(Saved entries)
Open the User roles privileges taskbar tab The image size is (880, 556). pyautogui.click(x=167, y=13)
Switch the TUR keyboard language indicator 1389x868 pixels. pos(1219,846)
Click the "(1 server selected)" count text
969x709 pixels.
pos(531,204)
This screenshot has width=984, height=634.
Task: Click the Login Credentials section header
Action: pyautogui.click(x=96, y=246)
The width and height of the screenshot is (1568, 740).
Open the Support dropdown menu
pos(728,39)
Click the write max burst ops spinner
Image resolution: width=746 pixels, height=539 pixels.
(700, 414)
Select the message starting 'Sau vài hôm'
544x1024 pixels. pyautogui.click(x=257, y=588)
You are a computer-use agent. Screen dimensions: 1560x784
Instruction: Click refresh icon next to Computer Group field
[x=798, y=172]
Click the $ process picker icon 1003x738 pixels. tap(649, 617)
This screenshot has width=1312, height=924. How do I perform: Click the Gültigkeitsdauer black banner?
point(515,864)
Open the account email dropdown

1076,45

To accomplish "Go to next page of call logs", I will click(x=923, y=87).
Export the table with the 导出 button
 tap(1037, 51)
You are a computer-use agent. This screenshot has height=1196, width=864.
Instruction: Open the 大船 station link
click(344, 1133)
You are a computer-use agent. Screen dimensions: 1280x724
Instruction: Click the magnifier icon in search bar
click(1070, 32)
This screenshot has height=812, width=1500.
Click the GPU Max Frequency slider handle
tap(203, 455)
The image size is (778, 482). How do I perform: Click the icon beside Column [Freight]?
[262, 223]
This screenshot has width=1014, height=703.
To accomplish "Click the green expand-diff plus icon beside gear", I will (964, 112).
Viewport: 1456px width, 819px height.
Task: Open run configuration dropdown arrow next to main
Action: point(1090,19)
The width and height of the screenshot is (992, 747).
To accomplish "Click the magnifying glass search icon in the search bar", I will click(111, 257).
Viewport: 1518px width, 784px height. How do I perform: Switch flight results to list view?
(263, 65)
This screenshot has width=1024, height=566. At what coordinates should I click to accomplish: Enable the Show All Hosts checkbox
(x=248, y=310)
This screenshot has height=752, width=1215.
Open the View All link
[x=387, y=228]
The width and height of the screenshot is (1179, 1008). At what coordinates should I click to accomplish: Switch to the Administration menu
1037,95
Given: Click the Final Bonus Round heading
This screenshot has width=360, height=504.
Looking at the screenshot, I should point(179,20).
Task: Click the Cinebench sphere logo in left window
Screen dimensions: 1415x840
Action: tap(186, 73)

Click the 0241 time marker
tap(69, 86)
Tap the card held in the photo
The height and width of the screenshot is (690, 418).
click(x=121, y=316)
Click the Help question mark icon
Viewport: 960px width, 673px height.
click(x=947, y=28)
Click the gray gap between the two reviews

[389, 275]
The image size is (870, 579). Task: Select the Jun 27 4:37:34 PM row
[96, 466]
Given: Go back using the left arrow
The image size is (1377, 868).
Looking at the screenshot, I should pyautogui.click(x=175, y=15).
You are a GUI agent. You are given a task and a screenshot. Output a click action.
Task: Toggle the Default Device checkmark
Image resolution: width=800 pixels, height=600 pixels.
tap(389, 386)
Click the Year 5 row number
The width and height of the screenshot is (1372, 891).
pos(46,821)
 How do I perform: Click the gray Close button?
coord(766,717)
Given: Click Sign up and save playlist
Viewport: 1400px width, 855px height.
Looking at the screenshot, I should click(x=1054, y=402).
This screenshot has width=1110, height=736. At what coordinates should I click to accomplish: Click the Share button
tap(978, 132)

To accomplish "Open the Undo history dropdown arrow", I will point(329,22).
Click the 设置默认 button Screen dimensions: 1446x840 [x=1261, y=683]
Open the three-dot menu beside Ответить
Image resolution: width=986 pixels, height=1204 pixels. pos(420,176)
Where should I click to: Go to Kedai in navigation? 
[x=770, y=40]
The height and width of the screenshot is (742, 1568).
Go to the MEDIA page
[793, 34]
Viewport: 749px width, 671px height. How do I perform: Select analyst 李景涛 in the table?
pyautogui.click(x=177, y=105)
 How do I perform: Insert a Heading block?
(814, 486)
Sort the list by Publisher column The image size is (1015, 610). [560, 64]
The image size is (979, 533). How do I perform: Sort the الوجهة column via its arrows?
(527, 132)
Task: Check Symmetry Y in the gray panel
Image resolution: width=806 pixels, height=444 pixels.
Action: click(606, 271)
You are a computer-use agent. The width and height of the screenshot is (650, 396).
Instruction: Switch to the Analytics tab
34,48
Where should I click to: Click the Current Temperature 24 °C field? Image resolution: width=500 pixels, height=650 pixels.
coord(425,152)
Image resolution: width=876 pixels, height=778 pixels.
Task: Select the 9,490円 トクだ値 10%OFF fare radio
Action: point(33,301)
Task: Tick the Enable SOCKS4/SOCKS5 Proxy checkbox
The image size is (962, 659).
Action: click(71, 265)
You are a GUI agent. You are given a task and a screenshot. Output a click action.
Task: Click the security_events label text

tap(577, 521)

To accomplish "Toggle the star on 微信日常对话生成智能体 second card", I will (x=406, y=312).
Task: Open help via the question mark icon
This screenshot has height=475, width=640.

■ EXERCISE DETAILS
Reproduce all of the material above line for line, changing nothing.

■ COMPLETE OUTPUT
Open the User roles privileges taskbar tab The image size is (880, 556). pyautogui.click(x=167, y=13)
Switch the TUR keyboard language indicator 1389x868 pixels. pos(1219,846)
Click the "(1 server selected)" count text
969x709 pixels.
pos(531,204)
This screenshot has width=984, height=634.
Task: Click the Login Credentials section header
Action: pyautogui.click(x=96, y=246)
The width and height of the screenshot is (1568, 740).
Open the Support dropdown menu
pos(728,39)
Click the write max burst ops spinner
Image resolution: width=746 pixels, height=539 pixels.
(700, 414)
Select the message starting 'Sau vài hôm'
544x1024 pixels. pyautogui.click(x=257, y=588)
You are a computer-use agent. Screen dimensions: 1560x784
Instruction: Click refresh icon next to Computer Group field
[x=798, y=172]
Click the $ process picker icon 1003x738 pixels. tap(649, 617)
This screenshot has width=1312, height=924. How do I perform: Click the Gültigkeitsdauer black banner?
point(515,864)
Open the account email dropdown

1076,45

To accomplish "Go to next page of call logs", I will click(x=923, y=87).
Export the table with the 导出 button
 tap(1037, 51)
You are a computer-use agent. This screenshot has height=1196, width=864.
Instruction: Open the 大船 station link
click(344, 1133)
You are a computer-use agent. Screen dimensions: 1280x724
Instruction: Click the magnifier icon in search bar
click(1070, 32)
This screenshot has height=812, width=1500.
Click the GPU Max Frequency slider handle
tap(203, 455)
The image size is (778, 482). How do I perform: Click the icon beside Column [Freight]?
[262, 223]
This screenshot has width=1014, height=703.
To accomplish "Click the green expand-diff plus icon beside gear", I will (964, 112).
Viewport: 1456px width, 819px height.
Task: Open run configuration dropdown arrow next to main
Action: point(1090,19)
The width and height of the screenshot is (992, 747).
To accomplish "Click the magnifying glass search icon in the search bar", I will click(111, 257).
Viewport: 1518px width, 784px height. How do I perform: Switch flight results to list view?
(263, 65)
This screenshot has width=1024, height=566. At what coordinates should I click to accomplish: Enable the Show All Hosts checkbox
(x=248, y=310)
This screenshot has height=752, width=1215.
Open the View All link
[x=387, y=228]
The width and height of the screenshot is (1179, 1008). At what coordinates should I click to accomplish: Switch to the Administration menu
1037,95
Given: Click the Final Bonus Round heading
This screenshot has width=360, height=504.
Looking at the screenshot, I should point(179,20).
Task: Click the Cinebench sphere logo in left window
Screen dimensions: 1415x840
Action: tap(186, 73)

Click the 0241 time marker
tap(69, 86)
Tap the card held in the photo
The height and width of the screenshot is (690, 418).
click(x=121, y=316)
Click the Help question mark icon
Viewport: 960px width, 673px height.
click(x=947, y=28)
Click the gray gap between the two reviews

[389, 275]
The image size is (870, 579). Task: Select the Jun 27 4:37:34 PM row
[96, 466]
Given: Go back using the left arrow
The image size is (1377, 868).
Looking at the screenshot, I should pyautogui.click(x=175, y=15).
You are a GUI agent. You are given a task and a screenshot. Output a click action.
Task: Toggle the Default Device checkmark
Image resolution: width=800 pixels, height=600 pixels.
tap(389, 386)
Click the Year 5 row number
The width and height of the screenshot is (1372, 891).
pos(46,821)
 How do I perform: Click the gray Close button?
coord(766,717)
Given: Click Sign up and save playlist
Viewport: 1400px width, 855px height.
Looking at the screenshot, I should click(x=1054, y=402).
This screenshot has width=1110, height=736. At what coordinates should I click to accomplish: Click the Share button
tap(978, 132)

To accomplish "Open the Undo history dropdown arrow", I will point(329,22).
Click the 设置默认 button Screen dimensions: 1446x840 [x=1261, y=683]
Open the three-dot menu beside Ответить
Image resolution: width=986 pixels, height=1204 pixels. pos(420,176)
Where should I click to: Go to Kedai in navigation? 
[x=770, y=40]
The height and width of the screenshot is (742, 1568).
Go to the MEDIA page
[793, 34]
Viewport: 749px width, 671px height. How do I perform: Select analyst 李景涛 in the table?
pyautogui.click(x=177, y=105)
 How do I perform: Insert a Heading block?
(814, 486)
Sort the list by Publisher column The image size is (1015, 610). [560, 64]
The image size is (979, 533). How do I perform: Sort the الوجهة column via its arrows?
(527, 132)
Task: Check Symmetry Y in the gray panel
Image resolution: width=806 pixels, height=444 pixels.
Action: click(606, 271)
You are a computer-use agent. The width and height of the screenshot is (650, 396).
Instruction: Switch to the Analytics tab
34,48
Where should I click to: Click the Current Temperature 24 °C field? Image resolution: width=500 pixels, height=650 pixels.
coord(425,152)
Image resolution: width=876 pixels, height=778 pixels.
Task: Select the 9,490円 トクだ値 10%OFF fare radio
Action: point(33,301)
Task: Tick the Enable SOCKS4/SOCKS5 Proxy checkbox
The image size is (962, 659).
Action: click(71, 265)
You are a GUI agent. You are given a task and a screenshot. Output a click action.
Task: Click the security_events label text

tap(577, 521)

To accomplish "Toggle the star on 微信日常对话生成智能体 second card", I will (x=406, y=312).
Task: Open help via the question mark icon
This screenshot has height=475, width=640.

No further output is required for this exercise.